Category Archives: Accounting

You Don’t Deserve a Profit!

My wife saw a post by a shop owner on Etsy this week that just drove us both absolutely crazy.  The shop owner posted how you should determine your wholesale and retail pricing.

The first step was to determine your costs.  What are your costs of materials?  Even what is the cost of your time?  While I agree with that logic, the cost of my time can be very subjective, but it makes sense.  There was a exhaustive list of what to include in determining the cost of a product.  A very large portion of it we agreed with.

After this is when it got interesting.

According to the shop owner, your wholesale pricing should be double your costs.  Your retail pricing should be double your wholesale pricing.

The shop owner was very firm that this is the only way to price.

Based on this logic, you are entitled to a 75% profit margin when selling it in retail and a 50% margin when you are selling wholesale.

So why are people going out of business?

Because, this is not correct at all.  The price is set by the consumer.  If the consumer, sees value in your product at that price then they will pay for it.  If they don’t, they won’t.

As a shop owner, it is your responsibility to control your costs to help control your profit.  If your costs are low and the market is willing to pay a very high price then you will get a large profit margin, but if the opposite is true then you may lose money.

If everyone deserved a 75% profit margin then no one would be going out of business.  Just because you are in business does not mean you deserve a profit.  If you want a profit…earn it.  Know your market.  Set the price appropriately and then control your costs.

This is the heart of entrepreneurship.

Accounting Systems Can Drive Bad Decisions

It amazes me how companies will setup an accounting system this is designed to drive bad decisions.

Recently, I have been working with a client on improving an internal process to the team.  During the direct observation with the order writer something very interesting surfaced.

The order writer can write orders to be processed one of two ways.  The order writer said that method A costs $400 and only takes 1.5 hours to write the order.  While method B costs $30 and takes 2 days to write the order.
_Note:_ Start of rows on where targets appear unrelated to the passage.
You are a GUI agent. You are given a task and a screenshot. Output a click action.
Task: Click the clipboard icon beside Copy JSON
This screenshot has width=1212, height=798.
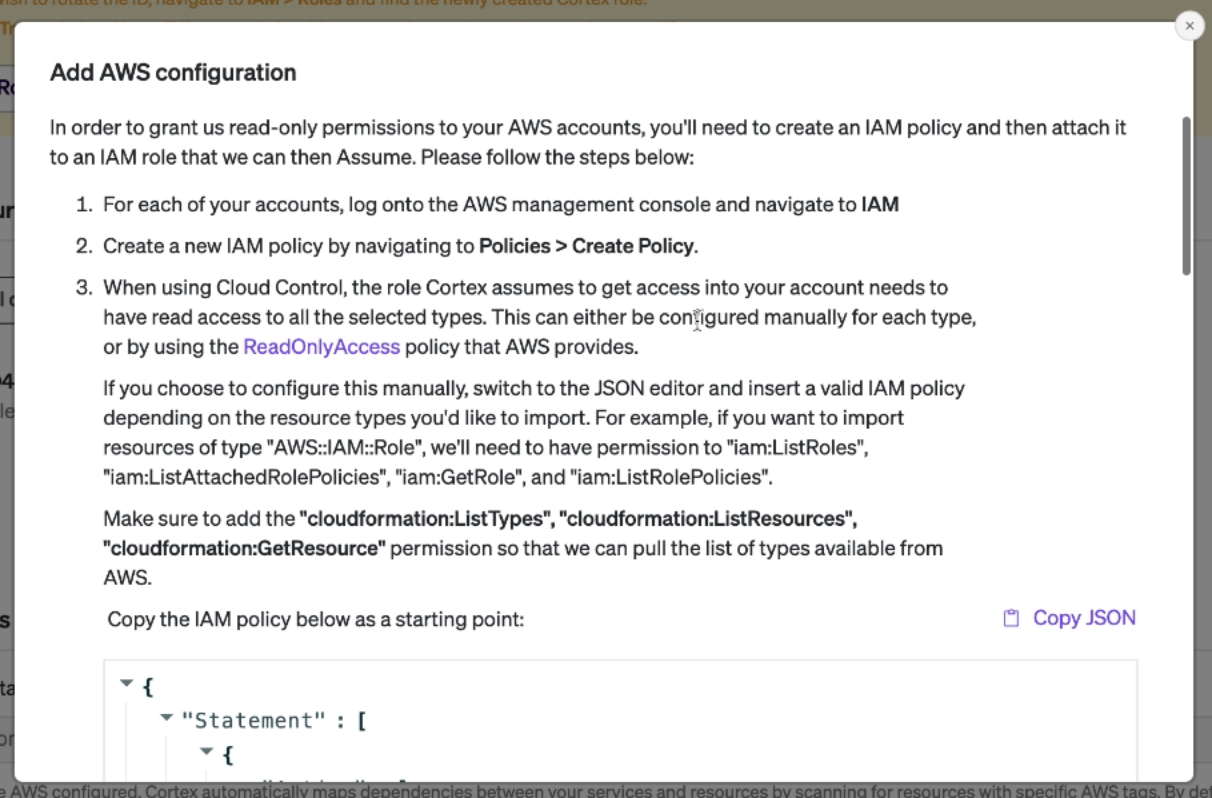(1011, 618)
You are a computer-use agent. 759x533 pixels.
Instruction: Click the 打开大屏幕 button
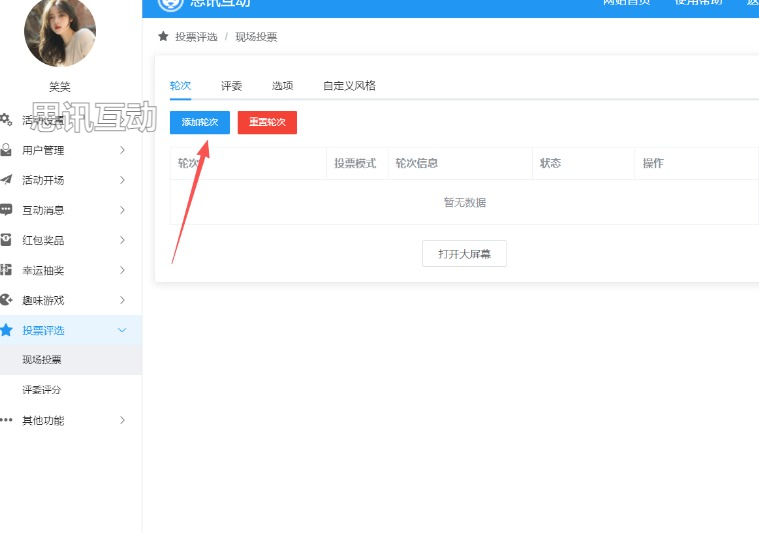[464, 254]
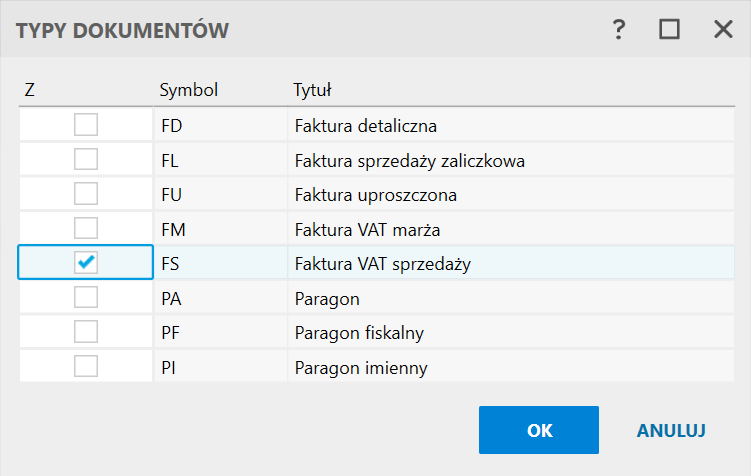Maximize the Typy dokumentów dialog
751x476 pixels.
tap(669, 30)
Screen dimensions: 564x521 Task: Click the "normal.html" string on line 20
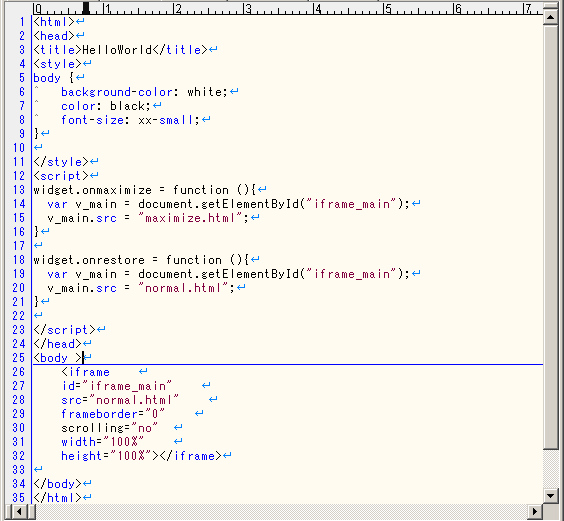point(183,288)
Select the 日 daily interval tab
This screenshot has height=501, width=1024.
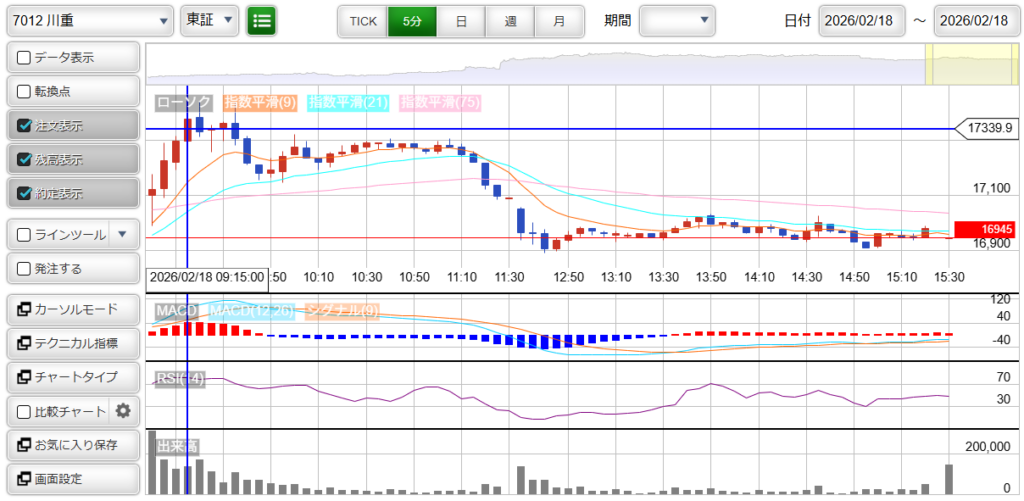[460, 20]
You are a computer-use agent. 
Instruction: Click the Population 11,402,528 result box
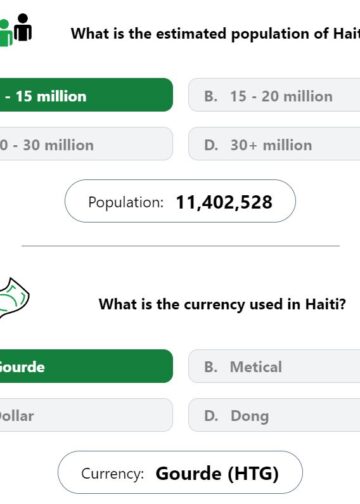pos(180,201)
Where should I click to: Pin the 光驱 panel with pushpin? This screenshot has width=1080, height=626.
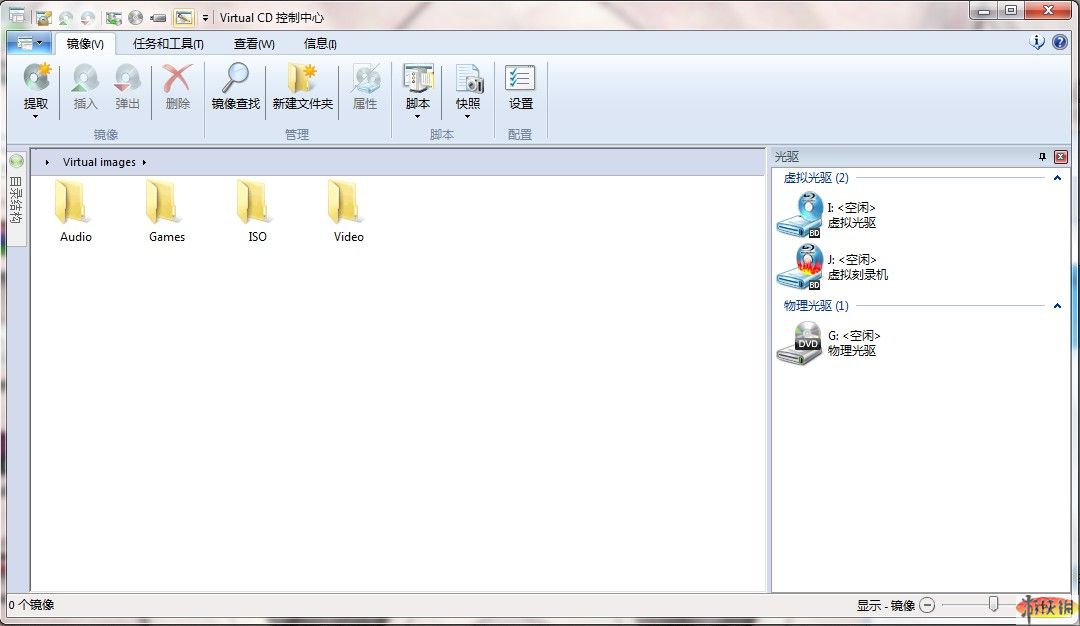[x=1042, y=157]
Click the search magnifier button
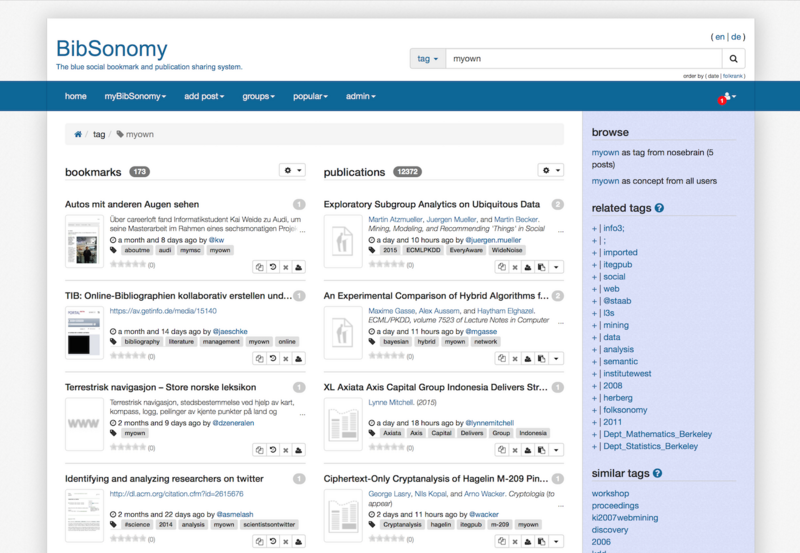This screenshot has width=800, height=553. click(x=733, y=59)
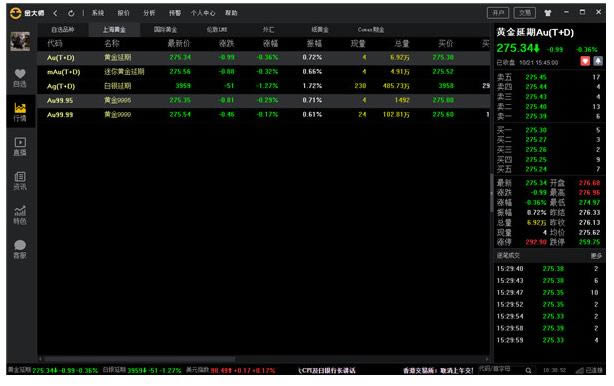
Task: Toggle the bell alert for Au(T+D)
Action: (598, 61)
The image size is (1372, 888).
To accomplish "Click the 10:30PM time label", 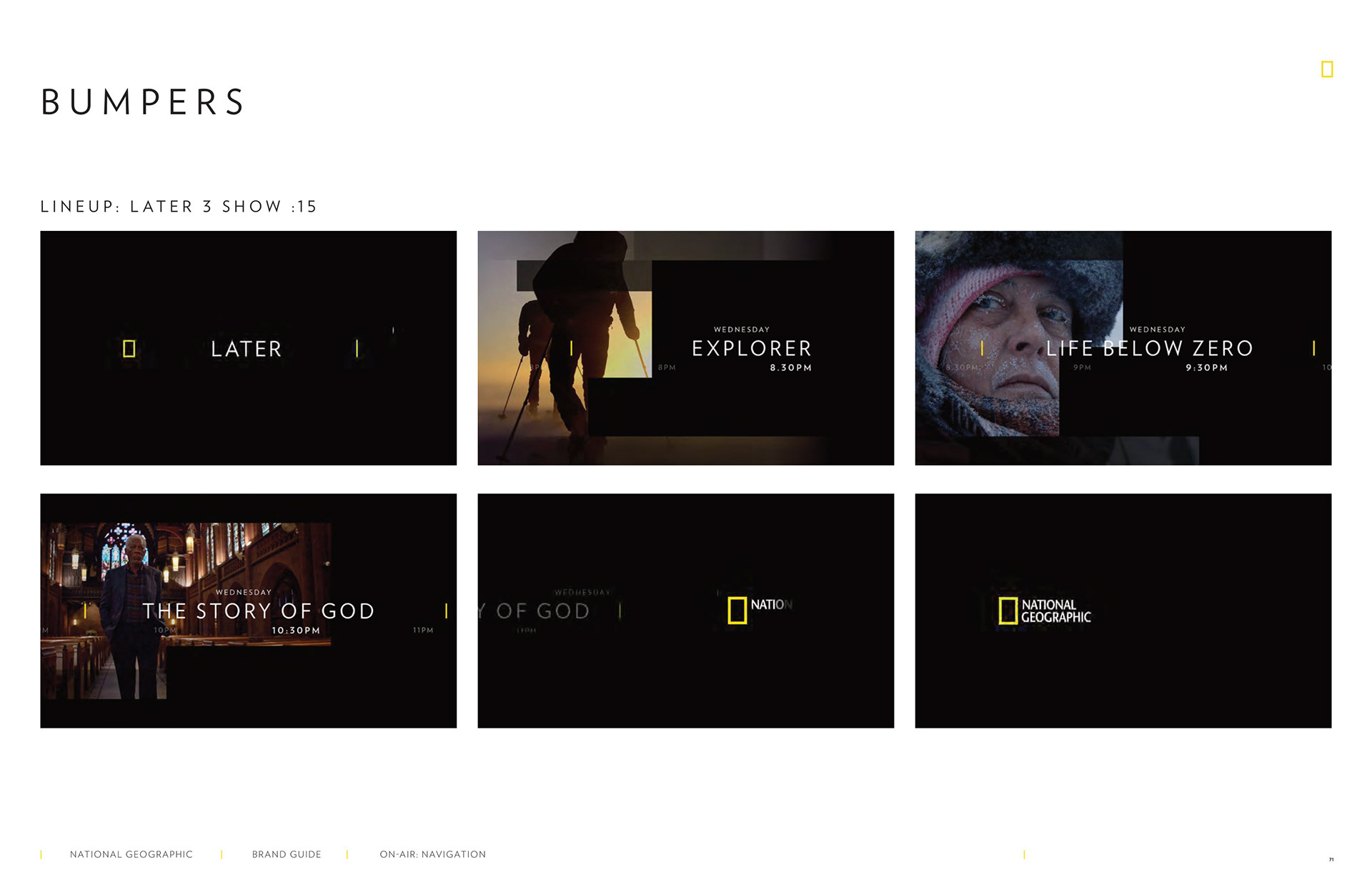I will point(296,631).
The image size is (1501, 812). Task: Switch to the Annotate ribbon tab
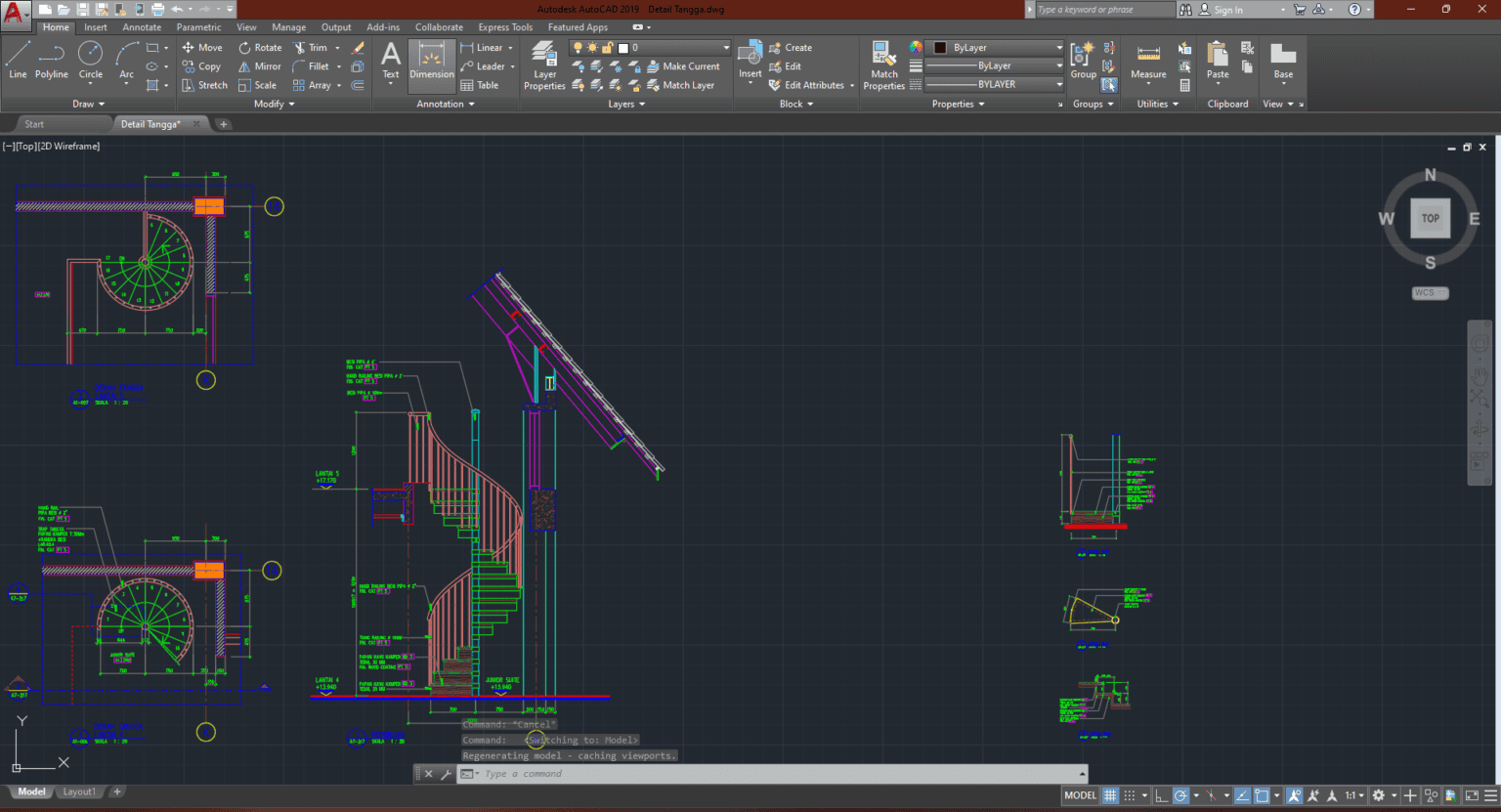141,26
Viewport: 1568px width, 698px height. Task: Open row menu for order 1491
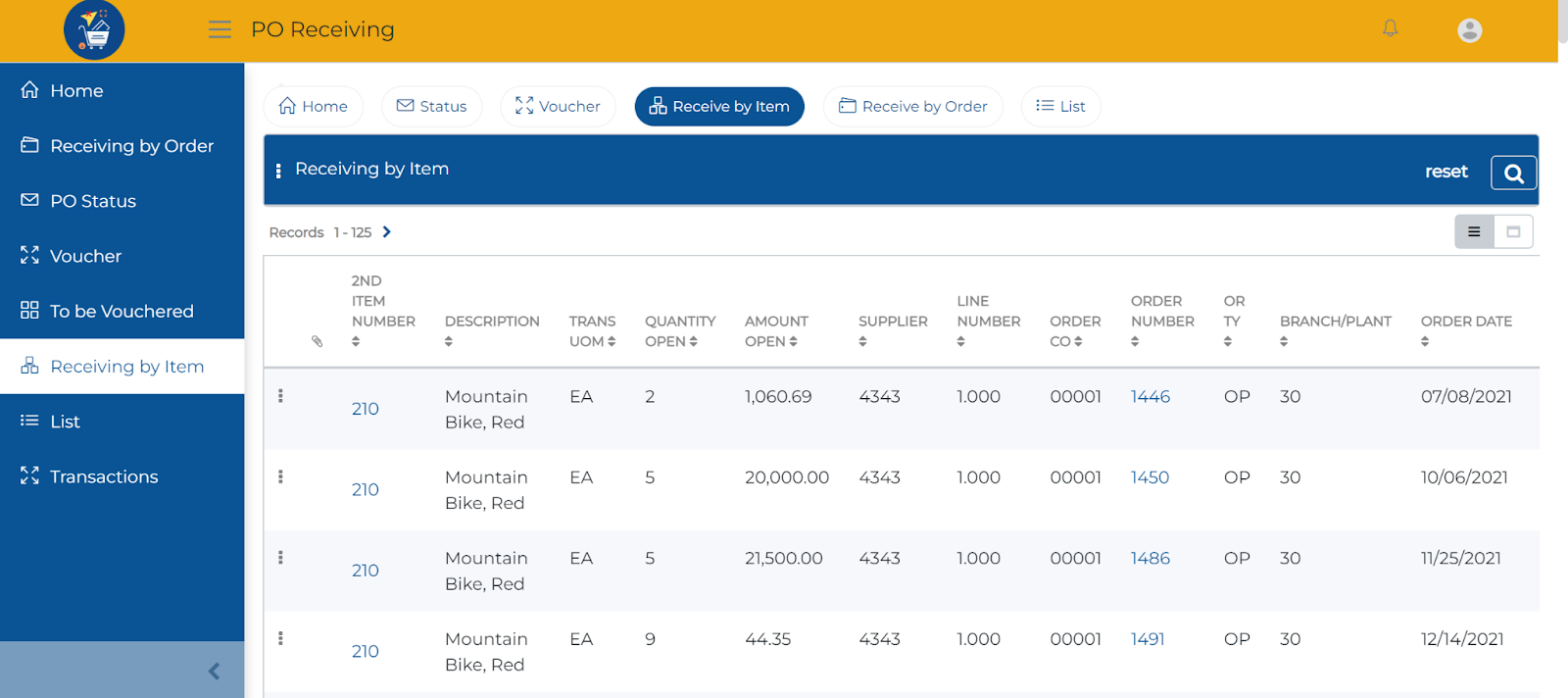coord(280,638)
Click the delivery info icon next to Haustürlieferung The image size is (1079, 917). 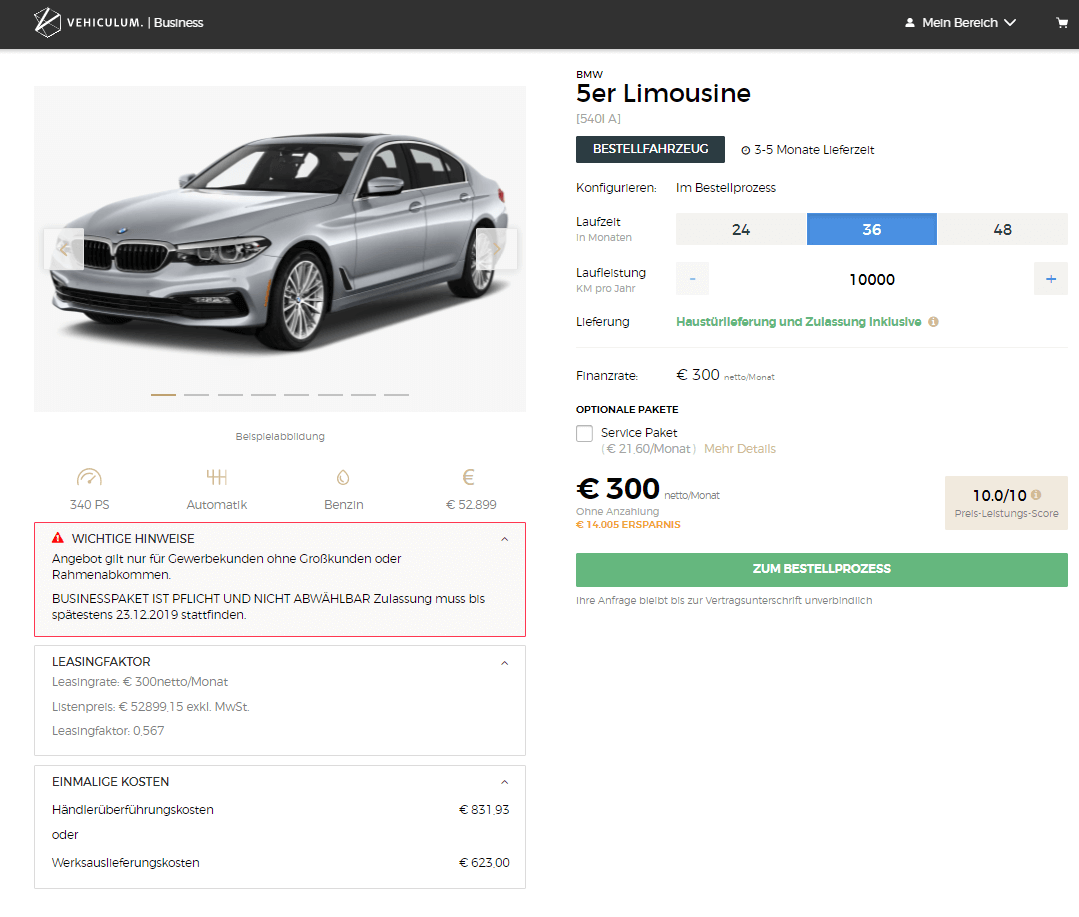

I asked where the costs came from because the orders are processed by another internal group.  The order writer said it is the cost of systems and labor time for that group and they charge back the order writing team the cost of each order.

The internal order processing group is managed as a Profit and Loss center.  They are treated like a company.

Sadly, I have seen this accounting set up quite a bit.  Even the support groups like IT, HR, etc… are setup as P&L centers.

This drives decisions to be made that are not in the best interest of the company.

In this case, the order writer is considered value added because they are changing the order to get product to customers.  They help generate revenue.  Half of order processing is non-value added (entering all the information they get from the order writers) while half is value added (executing the order).

Because the business gets charged back over 10 times more the cost per order for the more automated order, the value added order writers are asked to take 2 days write an order which then adds actual hard dollar cost because it takes more order writers to get the orders written and submitted.

What is wrong with being a support center, knowing it and accounting for it?  Why does everything have to be a P&L center to “prove” it’s value?

The places who treat support areas like support areas and don’t worry about P&L centers for everything don’t typically make decisions like the one above.  They understand how a supporting area adds value and don’t feel the need to quantify it in a P&L statement.

Have  you encountered this in your work?